_To-do item A_
For the forum thread on internal sumps, say whether each statement agrees with it, answering yes or no and quoting the words of the thread that decide it: (i) The planned sump would be about 4 inches deep and run the full 18 inches across. (ii) Mark Brown's freshwater setup currently runs on a canister filter. (iii) tony1928 points to the Nuvo peninsula tank as a commercial design with the filtration on the side.
_To-do item B_
Print the part of the forum thread on internal sumps from the words "So I am looking" up to and including the words "ideas from that.", word for word.

START Reading text

# Internal sump.



## Mark Brown (Jan 21, 2017)

So I am looking to buy a new 75 gallon tank and stand, I have outgrown my wee little setup. I think my freshwater is getting jealous of my salt tank. The question I have is this. Has anyone had much luck/experience building a internal sump inside of the tank. I am thinking of on one of the side walls. Probably 4ish inches deep and the full 18 inches across. I love the idea of the functionality of it all and my hatred of hob filters wins me over. Just looking for any input from anyone that has done it.


----------



## tony1928 (Apr 22, 2010)

Sounds like a fun build and probably not super difficult either. A few commercially available tanks designed that way where it's the side that has the filtration instead of the back. Like the Nuvo peninsula tank. Probably can glean some ideas from that. 

Sent from my SM-G935W8 using Tapatalk


----------



## Mark Brown (Jan 21, 2017)

well that's kinda where I am coming from. I got a red Sea max from Anthony a while back and even though I recognize the limitations it presents in a reef system I have fallen in love with the simplicity of it. I am currently running a plumbed tank and sump combo for my freshwater but am having a really hard time finding a bottom plumbed tank so I was coming up with alternatives. Canister filters make me upset, I despise the look of hobs and I don't like junk gunking up the look of my tank. I figure sacrifice a small amount of space and build it internally. Sure I lose the additional volume with a conventional sump, I am willing to make that sacrifice, but I gain all the simplicity and media capacity.

END Reading text
START Data extract

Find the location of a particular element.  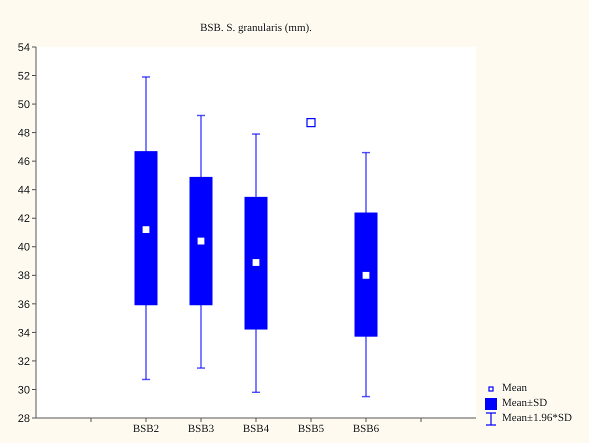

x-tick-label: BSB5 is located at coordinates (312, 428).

END Data extract
START Data extract

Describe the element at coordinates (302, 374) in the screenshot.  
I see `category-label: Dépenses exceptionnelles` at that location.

END Data extract

_Answer A_
(i) Yes: "Probably 4ish inches deep and the full 18 inches across."
(ii) No: "I am currently running a plumbed tank and sump combo for my freshwater"
(iii) Yes: "A few commercially available tanks designed that way where it's the side that has the filtration instead of the back. Like the Nuvo peninsula tank."

_Answer B_
So I am looking to buy a new 75 gallon tank and stand, I have outgrown my wee little setup. I think my freshwater is getting jealous of my salt tank. The question I have is this. Has anyone had much luck/experience building a internal sump inside of the tank. I am thinking of on one of the side walls. Probably 4ish inches deep and the full 18 inches across. I love the idea of the functionality of it all and my hatred of hob filters wins me over. Just looking for any input from anyone that has done it.


----------



## tony1928 (Apr 22, 2010)

Sounds like a fun build and probably not super difficult either. A few commercially available tanks designed that way where it's the side that has the filtration instead of the back. Like the Nuvo peninsula tank. Probably can glean some ideas from that.